Saved entries:
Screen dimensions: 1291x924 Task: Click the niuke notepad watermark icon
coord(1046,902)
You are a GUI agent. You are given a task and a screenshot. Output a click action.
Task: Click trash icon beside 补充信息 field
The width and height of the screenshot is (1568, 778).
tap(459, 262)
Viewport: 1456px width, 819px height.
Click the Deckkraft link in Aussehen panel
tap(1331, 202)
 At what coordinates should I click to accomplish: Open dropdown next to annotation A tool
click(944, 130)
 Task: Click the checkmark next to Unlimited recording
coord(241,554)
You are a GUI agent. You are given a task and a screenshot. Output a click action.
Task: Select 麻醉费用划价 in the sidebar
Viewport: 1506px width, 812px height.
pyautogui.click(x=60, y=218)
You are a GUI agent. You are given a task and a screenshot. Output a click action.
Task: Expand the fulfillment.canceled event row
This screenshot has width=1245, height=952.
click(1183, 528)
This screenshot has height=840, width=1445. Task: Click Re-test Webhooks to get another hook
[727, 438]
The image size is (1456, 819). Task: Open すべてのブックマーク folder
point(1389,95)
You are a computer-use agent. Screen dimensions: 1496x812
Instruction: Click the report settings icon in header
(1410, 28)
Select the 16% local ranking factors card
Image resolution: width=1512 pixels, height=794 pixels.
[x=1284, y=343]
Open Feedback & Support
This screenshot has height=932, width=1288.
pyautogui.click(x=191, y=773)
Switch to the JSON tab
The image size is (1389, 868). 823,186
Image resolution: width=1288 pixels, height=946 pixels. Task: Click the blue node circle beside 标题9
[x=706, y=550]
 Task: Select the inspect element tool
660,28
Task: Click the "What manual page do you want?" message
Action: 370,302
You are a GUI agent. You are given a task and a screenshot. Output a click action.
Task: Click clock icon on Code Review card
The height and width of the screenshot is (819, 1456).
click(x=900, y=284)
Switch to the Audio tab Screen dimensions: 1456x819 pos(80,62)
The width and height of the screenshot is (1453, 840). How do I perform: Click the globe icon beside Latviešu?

WORK TO COMPLETE => A verbatim output of all the data above is needed.

RESPONSE BELOW =>
Screen dimensions: 1291x924 Task: Click the niuke notepad watermark icon
coord(1046,902)
You are a GUI agent. You are given a task and a screenshot. Output a click action.
Task: Click trash icon beside 补充信息 field
The width and height of the screenshot is (1568, 778).
tap(459, 262)
Viewport: 1456px width, 819px height.
Click the Deckkraft link in Aussehen panel
tap(1331, 202)
 At what coordinates should I click to accomplish: Open dropdown next to annotation A tool
click(944, 130)
 Task: Click the checkmark next to Unlimited recording
coord(241,554)
You are a GUI agent. You are given a task and a screenshot. Output a click action.
Task: Select 麻醉费用划价 in the sidebar
Viewport: 1506px width, 812px height.
pyautogui.click(x=60, y=218)
You are a GUI agent. You are given a task and a screenshot. Output a click action.
Task: Expand the fulfillment.canceled event row
This screenshot has width=1245, height=952.
click(1183, 528)
This screenshot has height=840, width=1445. Task: Click Re-test Webhooks to get another hook
[727, 438]
The image size is (1456, 819). Task: Open すべてのブックマーク folder
point(1389,95)
You are a computer-use agent. Screen dimensions: 1496x812
Instruction: Click the report settings icon in header
(1410, 28)
Select the 16% local ranking factors card
Image resolution: width=1512 pixels, height=794 pixels.
[x=1284, y=343]
Open Feedback & Support
This screenshot has height=932, width=1288.
pyautogui.click(x=191, y=773)
Switch to the JSON tab
The image size is (1389, 868). 823,186
Image resolution: width=1288 pixels, height=946 pixels. Task: Click the blue node circle beside 标题9
[x=706, y=550]
 Task: Select the inspect element tool
660,28
Task: Click the "What manual page do you want?" message
Action: 370,302
You are a GUI agent. You are given a task and a screenshot. Output a click action.
Task: Click clock icon on Code Review card
The height and width of the screenshot is (819, 1456).
click(x=900, y=284)
Switch to the Audio tab Screen dimensions: 1456x819 pos(80,62)
The width and height of the screenshot is (1453, 840). How do I perform: Click the globe icon beside Latviešu?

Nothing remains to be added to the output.